### WHAT THE TASK ASKS
Please keep pictures out of the copy, and print exactly the lines from the one containing "Image resolution: width=720" through the end of the records.

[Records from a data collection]
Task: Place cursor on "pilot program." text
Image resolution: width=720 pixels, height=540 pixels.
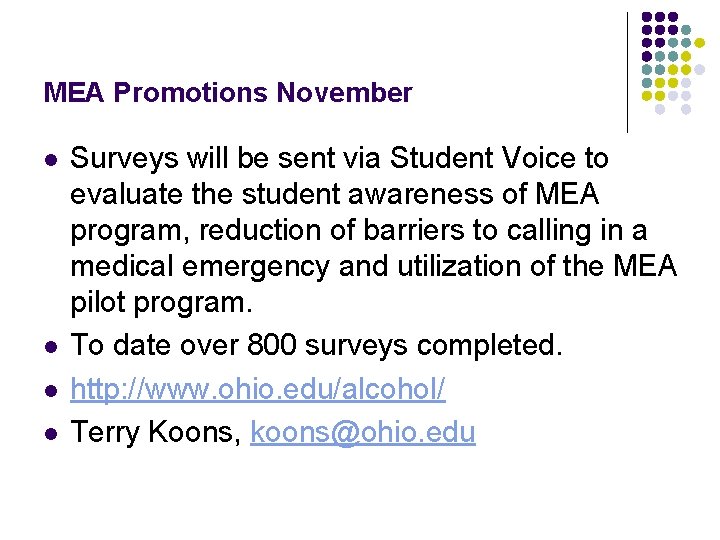Action: coord(166,302)
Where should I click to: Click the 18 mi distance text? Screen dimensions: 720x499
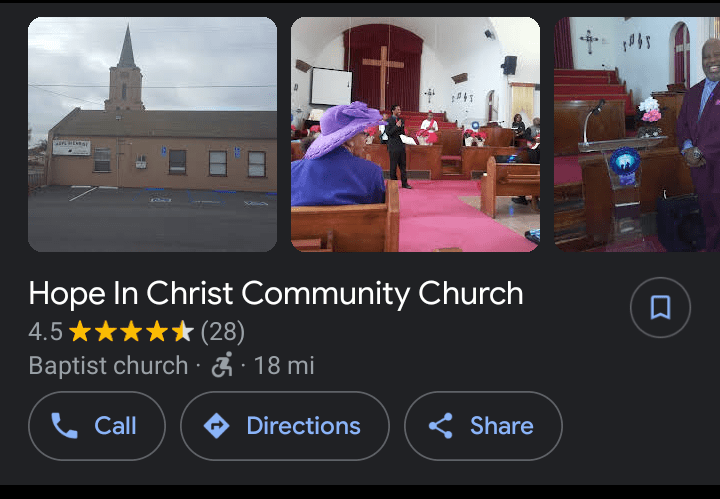[x=284, y=365]
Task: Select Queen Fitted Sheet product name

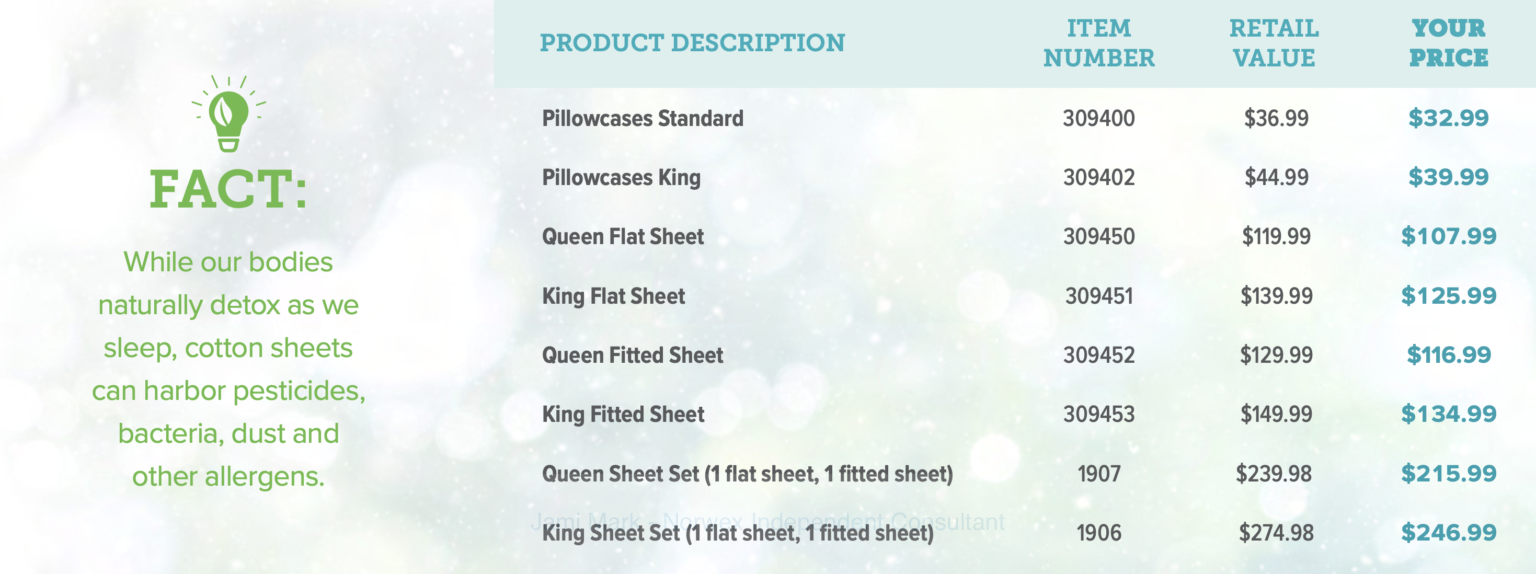Action: (x=633, y=355)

### TASK SOLUTION
Image resolution: width=720 pixels, height=540 pixels.
Action: coord(166,302)
Where should I click to: Click the 18 mi distance text? Screen dimensions: 720x499
[x=284, y=365]
Task: Select Queen Fitted Sheet product name

Action: (x=633, y=355)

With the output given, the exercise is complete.